Incarcerated workers in America get no protection from injury or death on the job

Incarcerated workers in America get no protection from injury or death on the job

Incarcerated workers in America get no protection from injury or death on the job

“I could hear ‘crunch, crunch, crunch. I couldn’t feel anything, but I could hear the crunch.”

Blas Sanchez’s harrowing ordeal at Hickman’s Family Farms is illustrative of the grave dangers faced by incarcerated workers. Assigned to a composting machine without proper training, Sanchez lost his leg in a horrific accident.

In the U.S., hundreds of thousands of prisoners endure similar risks each year, performing tasks ranging from firefighting to heavy machinery operation with little oversight or protection. A 2-year investigation by the Associated Press has unveiled a troubling pattern of serious injuries and fatalities among incarcerated laborers – who have no choice but to work. In California alone, over 700 work-related injuries were recorded between 2018 and 2022, with documents revealing cases of severed body parts, deep cuts, and crushed hands. At Hickman’s Family Farms, where logs obtained by the AP listed about 250 prison worker injuries during the same timeframe, serious cases ranged from amputations to severe burns.

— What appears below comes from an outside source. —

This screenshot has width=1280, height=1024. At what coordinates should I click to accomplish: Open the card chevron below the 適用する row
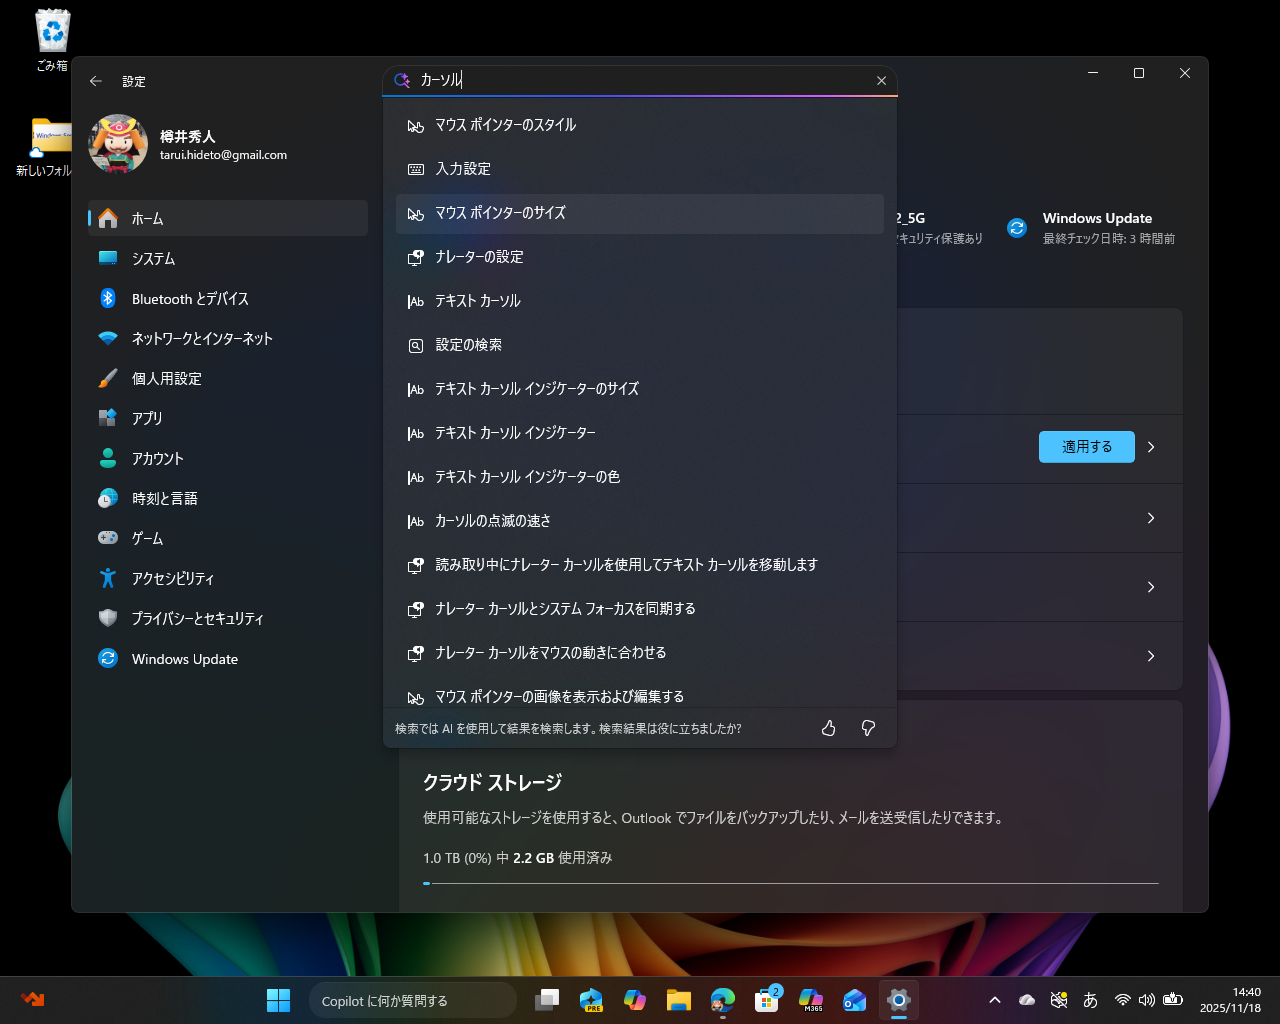(1150, 518)
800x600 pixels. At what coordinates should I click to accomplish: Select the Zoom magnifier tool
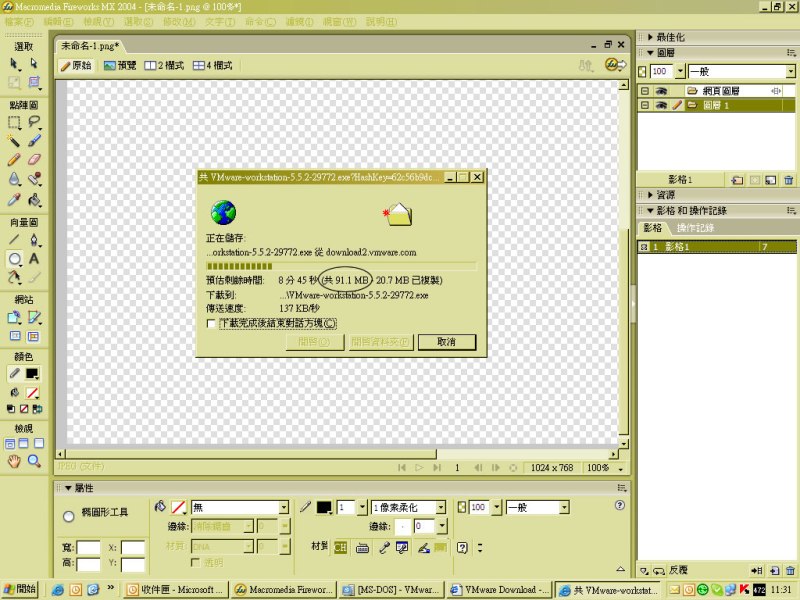[34, 461]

Exploitation and injustice

Forced prison labor, a multibillion-dollar industry, traces its roots back to slavery and continues to disproportionately impact people of color. Despite laws ostensibly designed to protect workers, incarcerated individuals are not treated as workers and often denied basic rights and protections, including workers’ compensation and health and safety standards.

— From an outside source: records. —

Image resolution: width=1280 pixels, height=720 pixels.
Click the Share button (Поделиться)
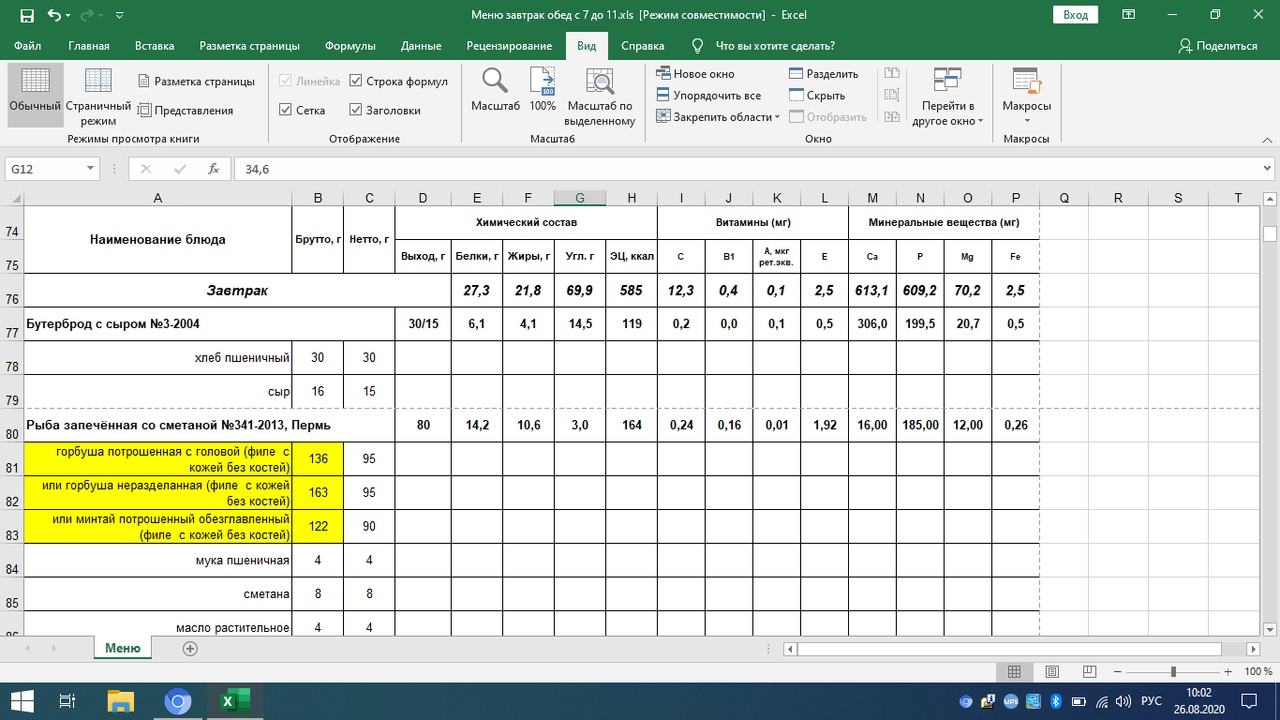[x=1217, y=46]
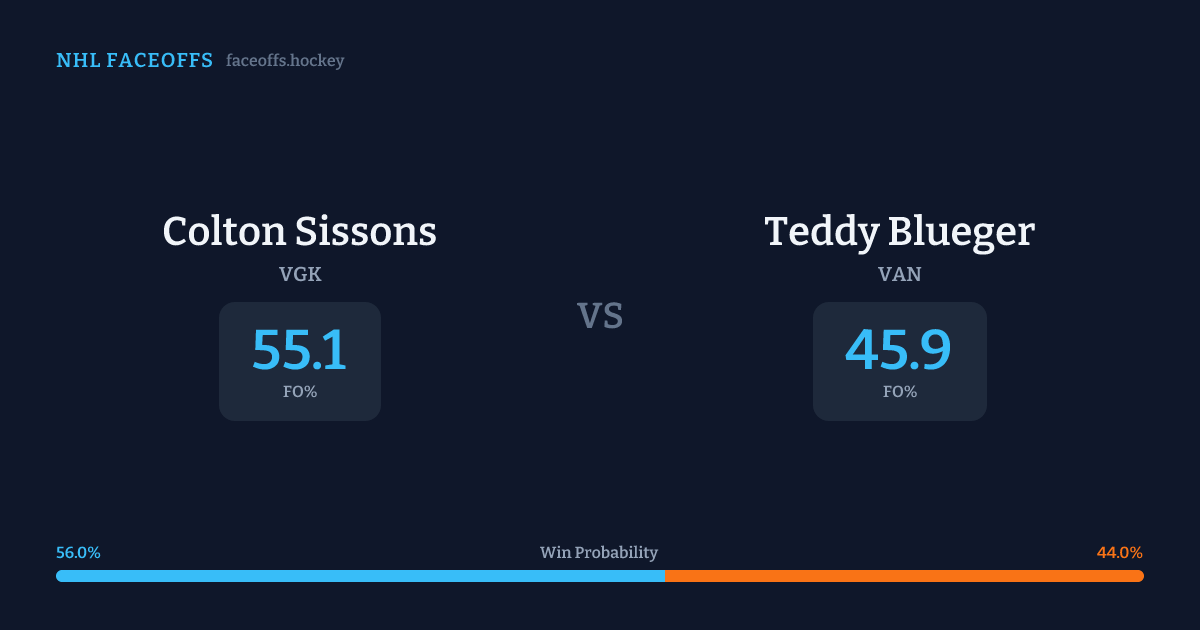The height and width of the screenshot is (630, 1200).
Task: Click the 55.1 faceoff percentage number
Action: click(299, 350)
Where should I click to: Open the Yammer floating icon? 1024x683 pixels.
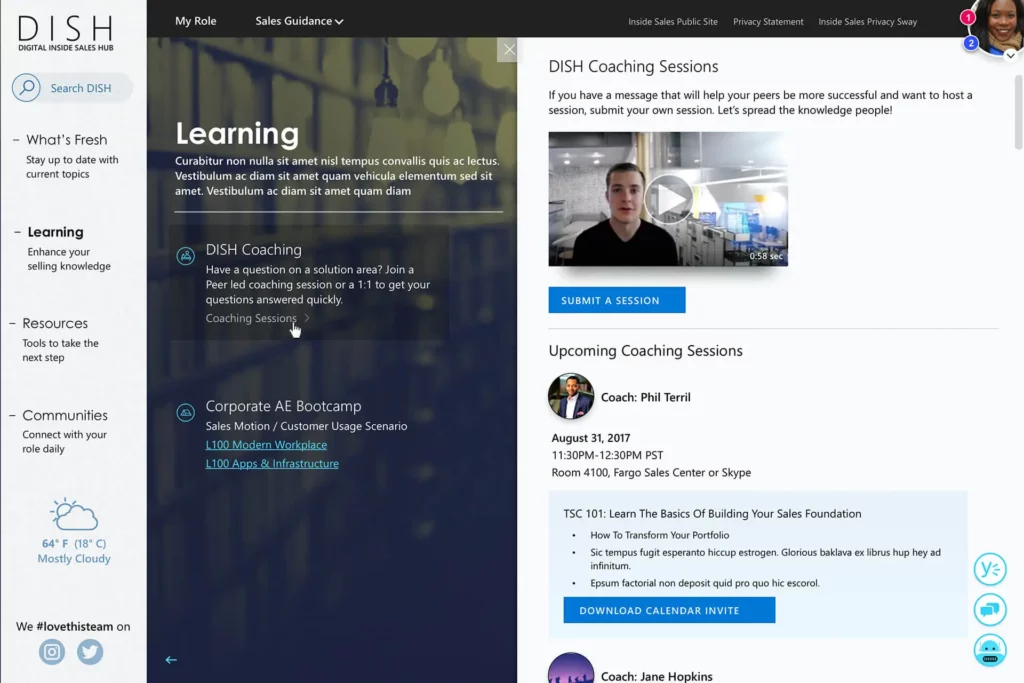point(989,569)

Margie Mason  and Robin McDowell for the AP report on a crew of incarcerated workers sent to mop up a wildfire hotspot.

Rebecca Leavitt said when she and her all-woman team arrived at the site with only classroom training, they did a “hot foot dance” on smoldering embers as their boss yelled “Get back in there!” One crew member’s burned-up boots were duct-taped back together, she said, while others cried out in pain as their socks melted to their feet during nine hours on the ground that paid about $1 an hour.

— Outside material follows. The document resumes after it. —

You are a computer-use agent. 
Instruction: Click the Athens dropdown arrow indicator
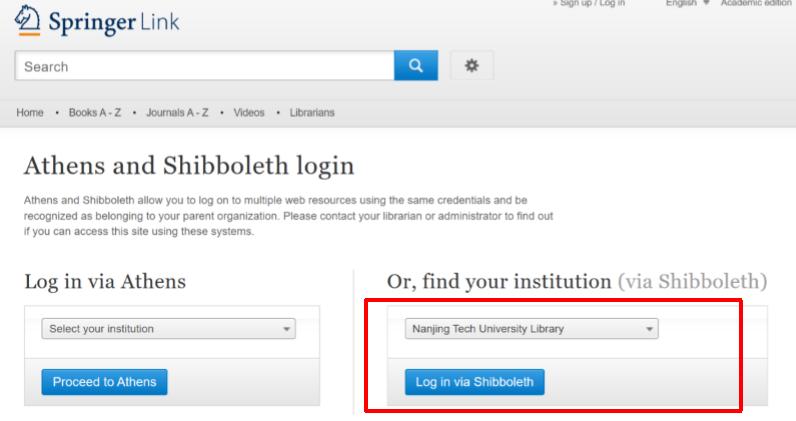(x=286, y=329)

Two days later, Leavitt said the women finally were taken to an outside hospital, where doctors carved dead skin off the bottoms of their feet, which had sustained second-degree burns. Because they were prisoners, they were denied pain medicine.

“They treated us like we were animals or something,” said Leavitt, adding that the women were afraid to disobey orders in the field or report their injuries for fear they could be sent to a higher-security facility. “The only reason why any of us had to tell them was because we couldn’t walk.”